I don't think a) would show anything relevant in a first-year course when people don't have the big picture clearly in their minds. I think b) is more relevant because it shows a slight unwillingness to think abstract things thoroughly. The approach he is taking is obviously correct in terms of procedure (not as elegant as a proof by induction, but hey, it works, and if all you have in your math toolbox is a rock, you might as well use it as a hammer). On the other hand, it's obviously misguided because it cannot take too much ability of abstract reasoning to realize that you can perform it on smaller numbers without loss of generality.

Closer to a future programmer's set of issues, I think this also shows a problem with time management. I think the guy must have realized it is going to take ages to finish this before even starting, and yet he still jumped at it, obviously without considering any alternatives (30 seconds of weighing alternatives would have led him to trying on smaller numbers, really).

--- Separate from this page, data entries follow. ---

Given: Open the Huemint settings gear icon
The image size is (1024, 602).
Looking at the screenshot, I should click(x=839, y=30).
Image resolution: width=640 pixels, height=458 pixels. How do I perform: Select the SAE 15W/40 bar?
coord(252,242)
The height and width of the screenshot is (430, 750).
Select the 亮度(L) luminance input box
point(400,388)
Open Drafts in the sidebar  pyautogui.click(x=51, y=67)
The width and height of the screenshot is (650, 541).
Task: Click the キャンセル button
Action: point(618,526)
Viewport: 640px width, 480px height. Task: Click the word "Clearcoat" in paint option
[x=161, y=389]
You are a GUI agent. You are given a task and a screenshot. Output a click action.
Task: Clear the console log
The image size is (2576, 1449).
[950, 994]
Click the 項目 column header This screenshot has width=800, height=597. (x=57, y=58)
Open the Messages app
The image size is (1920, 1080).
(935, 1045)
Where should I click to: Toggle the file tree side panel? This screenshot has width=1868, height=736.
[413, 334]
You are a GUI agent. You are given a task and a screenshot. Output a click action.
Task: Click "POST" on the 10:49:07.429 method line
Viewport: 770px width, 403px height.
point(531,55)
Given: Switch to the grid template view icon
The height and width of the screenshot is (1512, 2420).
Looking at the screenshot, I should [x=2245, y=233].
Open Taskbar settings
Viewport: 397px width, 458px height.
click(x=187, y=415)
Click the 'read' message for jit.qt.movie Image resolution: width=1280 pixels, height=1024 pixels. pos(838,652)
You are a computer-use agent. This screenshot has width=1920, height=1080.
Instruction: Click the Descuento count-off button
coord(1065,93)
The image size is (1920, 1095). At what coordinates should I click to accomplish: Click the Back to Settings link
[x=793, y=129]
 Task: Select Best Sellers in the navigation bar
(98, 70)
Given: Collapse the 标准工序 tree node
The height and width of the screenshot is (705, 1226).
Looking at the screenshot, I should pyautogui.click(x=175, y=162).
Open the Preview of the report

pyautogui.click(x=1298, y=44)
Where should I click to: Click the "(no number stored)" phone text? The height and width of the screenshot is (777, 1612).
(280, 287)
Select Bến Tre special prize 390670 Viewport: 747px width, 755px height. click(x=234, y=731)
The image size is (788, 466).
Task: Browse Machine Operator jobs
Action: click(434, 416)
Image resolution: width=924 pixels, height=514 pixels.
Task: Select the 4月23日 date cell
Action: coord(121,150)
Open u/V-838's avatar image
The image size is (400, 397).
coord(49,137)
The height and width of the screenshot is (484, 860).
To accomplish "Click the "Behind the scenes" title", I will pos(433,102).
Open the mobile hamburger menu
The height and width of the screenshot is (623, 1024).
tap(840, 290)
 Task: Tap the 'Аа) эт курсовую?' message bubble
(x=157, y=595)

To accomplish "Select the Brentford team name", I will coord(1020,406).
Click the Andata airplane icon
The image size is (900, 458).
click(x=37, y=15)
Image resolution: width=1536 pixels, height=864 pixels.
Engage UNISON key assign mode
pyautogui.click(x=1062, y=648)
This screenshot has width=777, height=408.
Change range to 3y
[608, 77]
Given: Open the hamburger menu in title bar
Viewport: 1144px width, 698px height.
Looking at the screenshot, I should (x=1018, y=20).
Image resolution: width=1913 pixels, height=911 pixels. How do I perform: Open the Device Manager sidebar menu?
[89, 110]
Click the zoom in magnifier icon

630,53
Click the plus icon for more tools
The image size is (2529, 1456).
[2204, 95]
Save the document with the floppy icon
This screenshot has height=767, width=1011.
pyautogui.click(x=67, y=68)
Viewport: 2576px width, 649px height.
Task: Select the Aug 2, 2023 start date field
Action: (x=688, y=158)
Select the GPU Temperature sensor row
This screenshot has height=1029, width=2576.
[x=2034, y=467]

I think there are three things student B should learn:

1. Better handling of the mathematical language. For example, there's really no excuse for not using ellipsis points (i.e. "..." -- is that how they're called? English is not my native language) instead of scribbling the full expansion of an expression when it's obvious what it expands into after its first few terms.

2. Generality. He should be able to quickly assess the generality of a formula or algorithm by looking at its mathematical expression. The meaning of a program is symbolic in nature and cannot be adequately expressed through its results. The expansion of Fibonacci series is a perfect example of this: its meaning is in the formula, if you just look at its expansion, you don't "get it". If you want to see the logic behind them, you eventually have to get to its expression.

3. Testing your assumptions on limited models. If you want to test the expansion of series, you do it on something that takes less time, really.

Of #1, #2 and #3, I think #2 is essentially what student B is doing wrong. #1 and #3 are probably just the result of lack of practice.